Reflections on Chandramohan S’s poetry
By Aaron Sherraden
Chandramohan S’s strength comes with his ability to connect. Chandramohan connects his poems to each other, he connects his poems to the work of other poets, he connects his readers to the world of oppressed experience at a number of levels, and he connects struggle to struggle. Chandramohan is unapologetic in his treatment of humanity. He stands by his conviction and will not let the reader make excuses for hypocrisy, inaction, or injustice done to oneself or others. His poems depict the pain and frustration that he himself feels and that which he observes around him. As a Dalit writer, much of his subject matter naturally relates to caste, but leaving him in this category is unfair. He devotes the anger and vulnerability in his art to addressing and empowering victims of patriarchy, globalization, sexism, objectification, greed, violence, exploitation, homophobia, and casteism. It is this quality that makes all the titles that could be attributed to him – Dalit poet, English poet, feminist, activist, advocate, ally – appropriate but none of them wholly sufficient.

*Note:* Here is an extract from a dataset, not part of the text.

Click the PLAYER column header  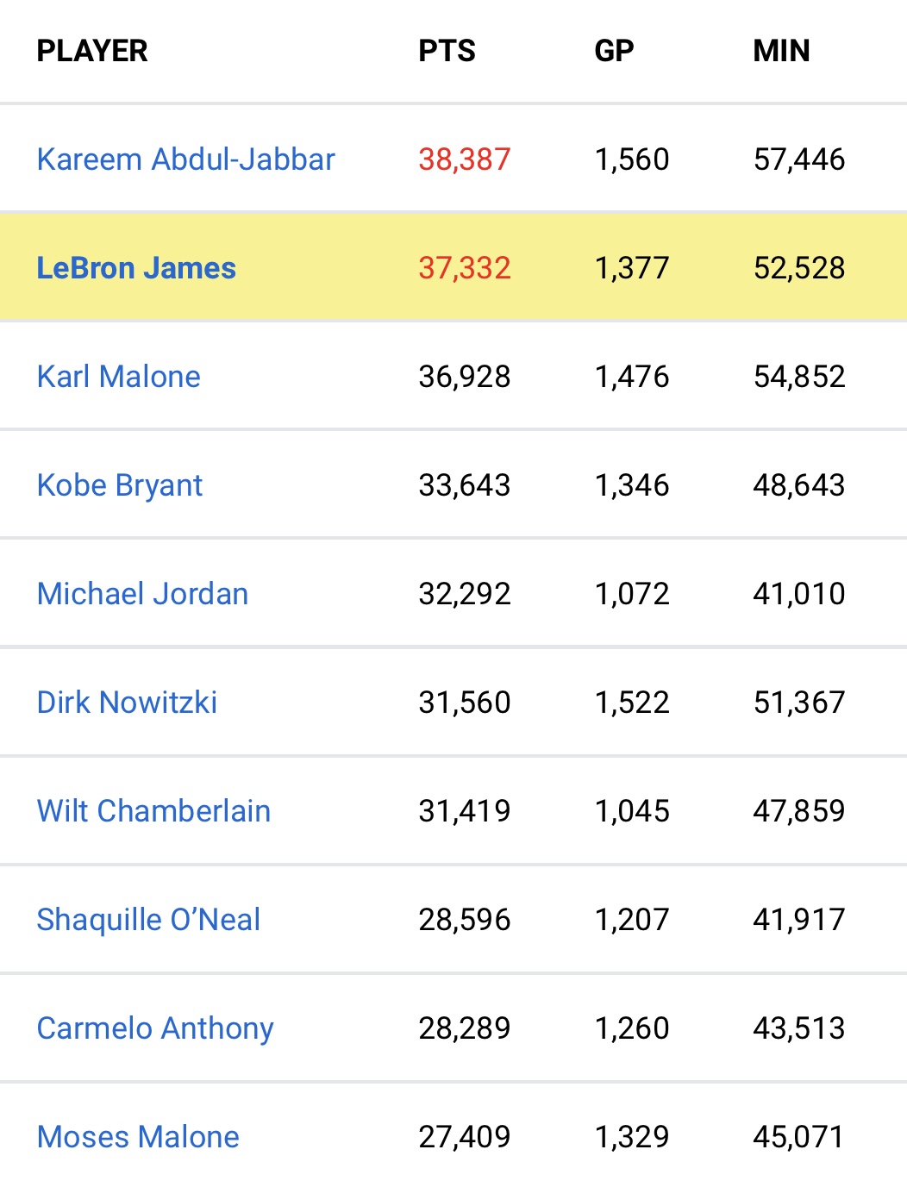pos(92,51)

No single perspective has the monopoly as Chandramohan writes his poems. Some of his poems are voiced to portray the oppressed, others for the reformation of the oppressor or the activation of the observer. Whatever the narrative strategy may be in a particular poem, all paths that span Chandramohan’s body of work lead the various streams of his readership to the same destination of justice and equality for the oppressed.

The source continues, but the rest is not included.